Problem: To clarify the possible influence of human leukocyte antigen (HLA) mother-child genotypes and human cytomegalo virus (HCMV) presence on the development of preeclampsia.
Methods of study: One hundred and four DNA samples from mothers with preeclampsia, mothers with a normal history of pregnancies and their neonates were tested by polymerase chain reaction-sequence specific oligonucleotide probes (PCR-SSOP) for HLA-A, -G, -DRB1, -DQA1, -DQB1 alleles. The HCMV sequences were analyzed using a PCR-SSOP method and the four primers described by Chou (Chou S: J Clin Microb 1992; 30:2307-2310).

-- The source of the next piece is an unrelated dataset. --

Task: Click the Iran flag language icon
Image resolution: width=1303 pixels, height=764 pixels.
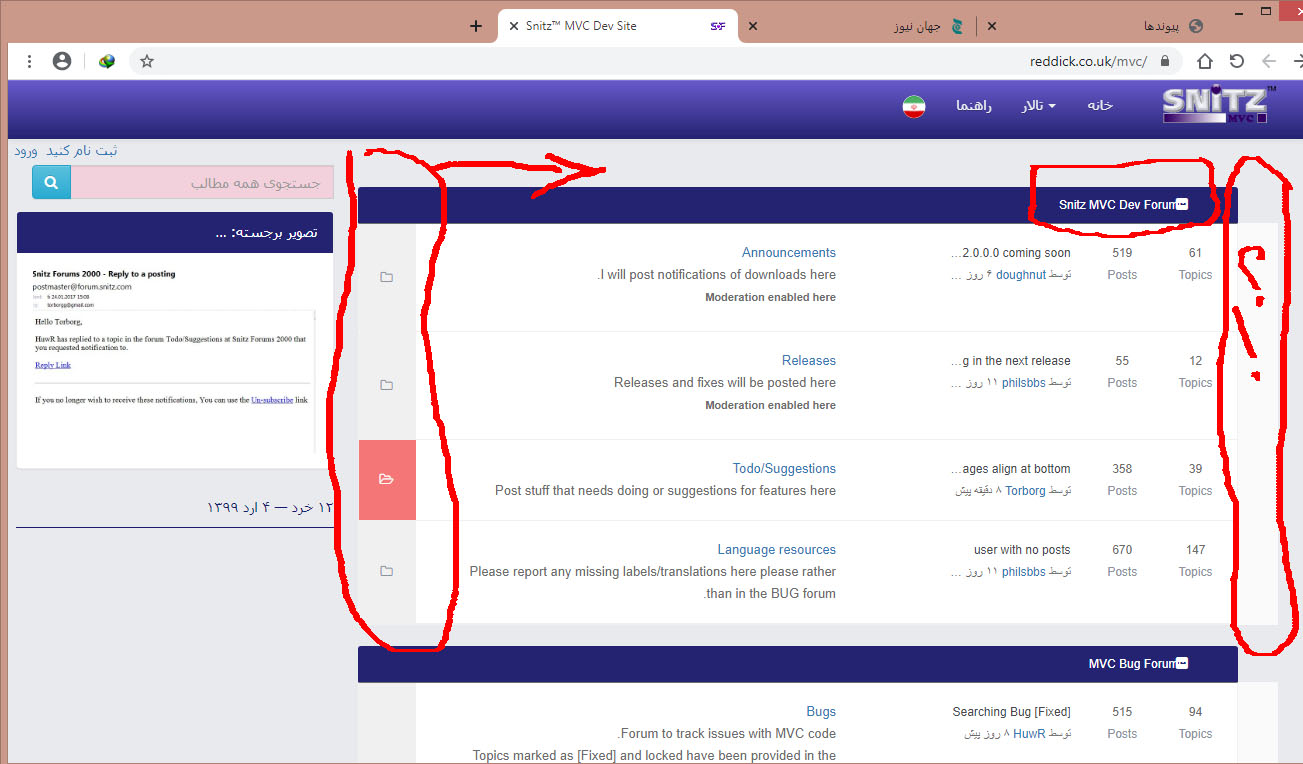Action: 913,106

Results: Compared with their respective controls, a significant increase of DRB1*07 among neonates (P(c) = 0.05) and of DRB1*07 and/or DRB1*06 among pre-eclamptic mothers (P(c) = 0.003, RR = 8,5) was found. When HCMV sequences were detected in pre-eclamptic mothers carrying those phenotypes the RR increased up to 40. Furthermore, the fetal inheritance of a maternal HLA-G*0104 increased the risk for the appearance of the disease (RR = 30; P = 0.025).
Conclusion: The results suggest that the presence of alleles HLA-G*0104, DRB1*07/06, HCMV sequences and the fetal inheritance of maternal G*0104, should be considered as conditioning factors for the development of preeclampsia.